Il 1º dicembre dello stesso anno, assieme al resto della gerarchia cattolica svizzera, si è recato in Vaticano per la visita ad limina apostolorum, evento che si svolge ogni cinque anni per discutere dei problemi che contraddistinguono le zone pastorali[4].
Ad appena un anno dalla nomina, nel 2015 la Conferenza Episcopale della Svizzera, di cui fa parte della Commissione di migrazione e della Pastorale del turismo[1], lo ha eletto come proprio delegato alla XIV Assemblea generale ordinaria del Sinodo dei vescovi, con tema La vocazione e la missione della famiglia nella Chiesa e nel mondo contemporaneo, che si è svolta presso la Città del Vaticano dal 4 al 25 ottobre successivo[5]. È l'unico svizzero ad aver partecipato al Sinodo, oltre al cardinale Kurt Koch, presidente del Pontificio consiglio per la promozione dell'unità dei cristiani. In un'intervista relativa all'evento, mons. Lovey ha affermato che, tralasciando la preoccupazione iniziale dovuta all'inesperienza, ad averlo colpito è stato "Il clima veramente fraterno in cui si è sviluppato il dibattito nel mio gruppo, quella di lingua francese"; ha affermato che temi quali l'approccio alla famiglia e la comunione ai divorziati risposati sono stati molto dibattuti, ed in Svizzera c'è una moltitudine di casi simili, anche se in pochi chiedono l'accesso alla comunione. Alla domanda riguardo a cosa avrebbe riportato ai cattolici svizzeri, il vescovo ha affermato "Direi prima di tutto l’esperienza dell’universalità della Chiesa. La Svizzera di per sé è un Paese straordinario per la varietà delle sue culture, cui si aggiungono quelle di chi sceglie di raggiungerla e di viverci. Politicamente si è un po’ isolati dalla costruzione europea ed ecclesialmente talvolta si ripiega troppo su se stessi, contrapponendo Chiesa svizzera e Chiesa universale. Mi piacerebbe che ci si aprisse di più all’universalità. Occorre essere, ad esempio, più attenti nella pastorale ai problemi familiari dei rifugiati"[6].
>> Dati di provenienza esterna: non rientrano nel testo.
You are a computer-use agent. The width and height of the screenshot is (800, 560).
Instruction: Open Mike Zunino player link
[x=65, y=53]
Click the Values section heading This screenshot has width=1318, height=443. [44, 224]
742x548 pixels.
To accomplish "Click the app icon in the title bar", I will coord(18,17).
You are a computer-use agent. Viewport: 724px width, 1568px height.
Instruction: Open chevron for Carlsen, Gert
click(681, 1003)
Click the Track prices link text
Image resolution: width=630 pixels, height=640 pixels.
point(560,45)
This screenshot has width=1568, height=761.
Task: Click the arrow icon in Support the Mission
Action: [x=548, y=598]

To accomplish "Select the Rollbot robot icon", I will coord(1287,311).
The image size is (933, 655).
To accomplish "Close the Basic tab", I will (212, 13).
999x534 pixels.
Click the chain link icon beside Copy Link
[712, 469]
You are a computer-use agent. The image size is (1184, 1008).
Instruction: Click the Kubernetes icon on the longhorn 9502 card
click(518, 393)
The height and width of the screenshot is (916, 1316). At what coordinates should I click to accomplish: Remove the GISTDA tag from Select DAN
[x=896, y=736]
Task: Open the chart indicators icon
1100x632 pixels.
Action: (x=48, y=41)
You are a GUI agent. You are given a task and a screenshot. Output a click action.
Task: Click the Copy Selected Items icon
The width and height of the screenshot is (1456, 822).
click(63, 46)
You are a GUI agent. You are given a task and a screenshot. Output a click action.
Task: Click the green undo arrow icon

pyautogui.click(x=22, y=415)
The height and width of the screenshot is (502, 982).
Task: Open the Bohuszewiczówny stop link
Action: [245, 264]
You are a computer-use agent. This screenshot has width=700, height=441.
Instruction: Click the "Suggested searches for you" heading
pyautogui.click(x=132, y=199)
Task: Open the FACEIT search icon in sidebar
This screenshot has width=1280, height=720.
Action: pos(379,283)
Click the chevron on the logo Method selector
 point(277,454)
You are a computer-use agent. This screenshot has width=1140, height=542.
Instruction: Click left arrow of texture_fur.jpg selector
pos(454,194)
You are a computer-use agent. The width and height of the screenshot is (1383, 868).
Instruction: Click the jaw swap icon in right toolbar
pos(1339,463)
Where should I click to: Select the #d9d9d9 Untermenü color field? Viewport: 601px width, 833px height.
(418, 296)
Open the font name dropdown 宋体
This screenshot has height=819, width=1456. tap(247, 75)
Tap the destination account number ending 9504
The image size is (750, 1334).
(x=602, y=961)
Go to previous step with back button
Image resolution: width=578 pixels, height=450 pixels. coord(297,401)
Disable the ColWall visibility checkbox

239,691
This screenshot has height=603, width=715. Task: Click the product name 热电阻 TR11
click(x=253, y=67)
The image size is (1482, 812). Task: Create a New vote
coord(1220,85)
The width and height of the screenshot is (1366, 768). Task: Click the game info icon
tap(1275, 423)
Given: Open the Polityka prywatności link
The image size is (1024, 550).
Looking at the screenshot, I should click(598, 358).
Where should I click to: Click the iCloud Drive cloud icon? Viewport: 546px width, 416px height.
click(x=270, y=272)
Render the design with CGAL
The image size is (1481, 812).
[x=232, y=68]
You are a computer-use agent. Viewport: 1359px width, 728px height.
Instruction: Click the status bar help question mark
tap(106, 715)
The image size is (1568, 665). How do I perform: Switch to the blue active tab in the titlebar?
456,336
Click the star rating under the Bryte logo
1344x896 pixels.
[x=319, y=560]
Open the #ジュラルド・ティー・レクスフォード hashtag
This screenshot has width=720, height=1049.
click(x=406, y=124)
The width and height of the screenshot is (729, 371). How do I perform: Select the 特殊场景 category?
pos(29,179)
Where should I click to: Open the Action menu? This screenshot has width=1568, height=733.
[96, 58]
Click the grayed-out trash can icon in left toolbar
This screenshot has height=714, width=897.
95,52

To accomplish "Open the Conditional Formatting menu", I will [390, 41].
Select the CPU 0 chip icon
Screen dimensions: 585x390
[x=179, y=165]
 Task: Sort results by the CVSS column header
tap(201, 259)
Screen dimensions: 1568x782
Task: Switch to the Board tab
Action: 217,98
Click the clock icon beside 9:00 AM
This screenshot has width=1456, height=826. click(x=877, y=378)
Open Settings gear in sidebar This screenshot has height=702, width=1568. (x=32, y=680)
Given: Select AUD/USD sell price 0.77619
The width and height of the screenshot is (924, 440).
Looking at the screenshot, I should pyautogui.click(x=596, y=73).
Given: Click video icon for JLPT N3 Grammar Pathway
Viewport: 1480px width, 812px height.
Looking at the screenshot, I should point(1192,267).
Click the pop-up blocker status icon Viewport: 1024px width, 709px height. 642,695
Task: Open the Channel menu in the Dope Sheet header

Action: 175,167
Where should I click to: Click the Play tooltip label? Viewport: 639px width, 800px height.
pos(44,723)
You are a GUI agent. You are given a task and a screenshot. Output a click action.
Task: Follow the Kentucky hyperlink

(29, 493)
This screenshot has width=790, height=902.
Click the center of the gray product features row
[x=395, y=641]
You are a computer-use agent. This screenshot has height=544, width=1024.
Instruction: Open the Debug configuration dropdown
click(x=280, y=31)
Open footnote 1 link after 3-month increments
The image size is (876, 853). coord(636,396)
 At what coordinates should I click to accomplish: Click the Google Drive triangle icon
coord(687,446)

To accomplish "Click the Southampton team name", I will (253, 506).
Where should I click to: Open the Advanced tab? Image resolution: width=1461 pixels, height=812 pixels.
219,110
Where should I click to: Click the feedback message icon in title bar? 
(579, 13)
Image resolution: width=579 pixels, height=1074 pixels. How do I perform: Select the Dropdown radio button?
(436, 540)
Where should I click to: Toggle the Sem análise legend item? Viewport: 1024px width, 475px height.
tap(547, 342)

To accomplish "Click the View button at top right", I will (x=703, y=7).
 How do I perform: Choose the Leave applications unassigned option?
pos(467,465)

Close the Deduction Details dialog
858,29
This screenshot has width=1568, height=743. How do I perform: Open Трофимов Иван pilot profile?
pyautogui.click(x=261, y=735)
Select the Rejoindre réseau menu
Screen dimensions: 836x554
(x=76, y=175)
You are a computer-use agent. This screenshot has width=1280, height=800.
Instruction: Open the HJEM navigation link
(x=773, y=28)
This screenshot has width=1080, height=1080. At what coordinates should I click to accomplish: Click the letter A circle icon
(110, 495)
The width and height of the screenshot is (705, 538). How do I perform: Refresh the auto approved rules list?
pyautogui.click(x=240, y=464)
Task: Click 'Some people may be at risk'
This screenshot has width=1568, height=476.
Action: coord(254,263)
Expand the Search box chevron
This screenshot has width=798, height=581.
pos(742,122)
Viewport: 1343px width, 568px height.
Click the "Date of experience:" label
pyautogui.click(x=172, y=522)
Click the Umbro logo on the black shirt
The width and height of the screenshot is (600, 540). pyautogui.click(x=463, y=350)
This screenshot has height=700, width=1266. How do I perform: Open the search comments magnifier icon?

A meno di un mese dal Pride Valais/Wallis 2015, svoltasi a Svizzera, nonostante un incontro con gli organizzatori suggerisse un'apertura della Chiesa cattolica, monsignor Lovey, ha dichiarato che "l'omosessualità può essere curata con la preghiera"[7]; in seguito, ha deciso di ritrattare parzialmente, spiegando che si trattava di un errore di comunicazione, e che non vedeva l'omosessualità come malattia, ma piuttosto come "debolezza della natura"[8].
Questi commenti hanno immediatamente provocato una reazione dei social network e delle organizzazioni LGBT[9]. Barbara Lanthemann, allora segretaria generale dell'organizzazione lesbica svizzera, ha affermato che le opinioni del vescovo erano ignoranti ed offensive, e l'organizzazione ha dichiarato in un comunicato stampa che tali commenti incitano al rifiuto e all'esclusione. L'associazione ha poi chiesto scuse pubbliche al vescovo.
Stéphane Rossini, allora consigliere nazionale, aveva risposto al vescovo nel suo discorso dicendo di essere "felice di infrangere il tabù secondo il quale l'omosessualità è una malattia o una debolezza della natura"[10].